Pepe nero Cucina e Sapori: allarme per batterio salmonella
Pepe nero Cucina e Sapori: allarme per batterio salmonella
Cronaca

Pepe nero Cucina e Sapori: allarme per batterio salmonella

pepe nero cucina e sapori

Un intero lotto di pepe nero a marchio Cucina e Sapori è stato contaminato dal potente batterio. L'allarme è del Ministero della Salute.

E’ il sito del Ministero della Salute a comunicare la disposizione del ritiro di un prodotto contaminato dal potente batterio della salmonella. Il prodotto in oggetto è un lotto di pepe nero macinato a marchio Cucina e Sapori. Nel dettaglio, si tratta delle confezioni che riportano come data di scadenza il 10 ottobre 2020. Il numero riportato nel lotto è EU17823 ed è stato distribuito dall’azienda Verka Sas, nello stabilimento di Arbizzano. La produzione è invece avvenuta nel Comune di Negrar, capo della frazione di Arbizzano e sempre in provincia di Verona. Il Ministero raccomanda fortemente di controllare il pepe nero e, qualora si abbiano i prodotti contaminati, di riportarli nel negozio dove sono stati acquistati. E’ fatto divieto assoluto di ingerimento della spezia. Maggiori informazioni sono state fornite circa la confezione: si tratterebbe di vasetti di pepe nero macinato del peso di 35 grammi.

Pepe nero Cucina e Sapori

Il lotto di pepe nero segnalato sul sito del Ministero della Salute è commercializzato dal Consorzio Dias.

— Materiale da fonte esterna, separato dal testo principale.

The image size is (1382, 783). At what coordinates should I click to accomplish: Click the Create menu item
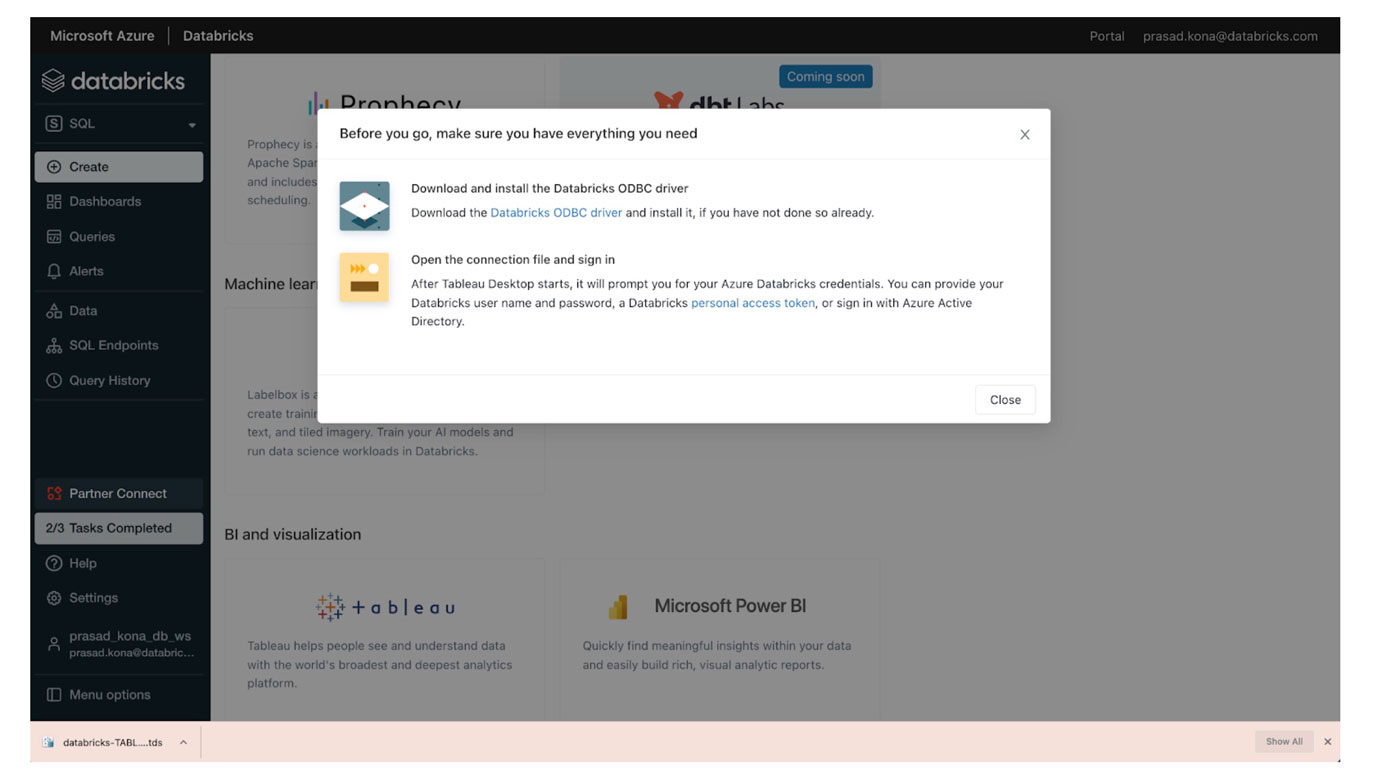(119, 167)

E’ prodotto dall’azienda Verka Sas nello stabilimento della località Arbizzano di Via Archimede 18. Il Comune principale è quello di Negrar, in provincia di Verona. Il Ministero ha pubblicato sul suo sito il richiamo ‘per rischio microbiologico’ in data 13 dicembre 2017. Nella scheda allegata all’allarme è possibile visionare il vasetto della spezia per scoprire se lo si possiede nelle proprie cucine. Al fine di effettuare ulteriori accertamenti, si raccomanda di riportarlo nei negozi dove è stato comperato. Qualora non sia possibile, il Ministero impone divieto assoluto di ingerenza.

Salmonella, il batterio

L’agente batterico più frequente in caso di infezioni trasmesse da alimenti è sicuramente la salmonella. Sia che si tratti di infezioni sporadiche che epidemiche. Tra i sintomi registrati da chi contrae la malattia, si va dai più comuni disturbi del tratto gastrointestinale sino a forme più gravi che colpiscono i soggetti più deboli. Febbre, dolori all’addome, nausea, vomito e dissenteria sono tra i sintomi più lievi registrati dopo la contrazione del problema. Maggiormente colpiti sono gli anziani, i soggetti deficitari al sistema immunitario e i bambini. La contaminazione degli alimenti può avvenire nelle diverse fasi della produzione. Nondimeno, sia la preparazione che la manipolazione non corretta degli alimenti può dar vita alla proliferazione del batterio.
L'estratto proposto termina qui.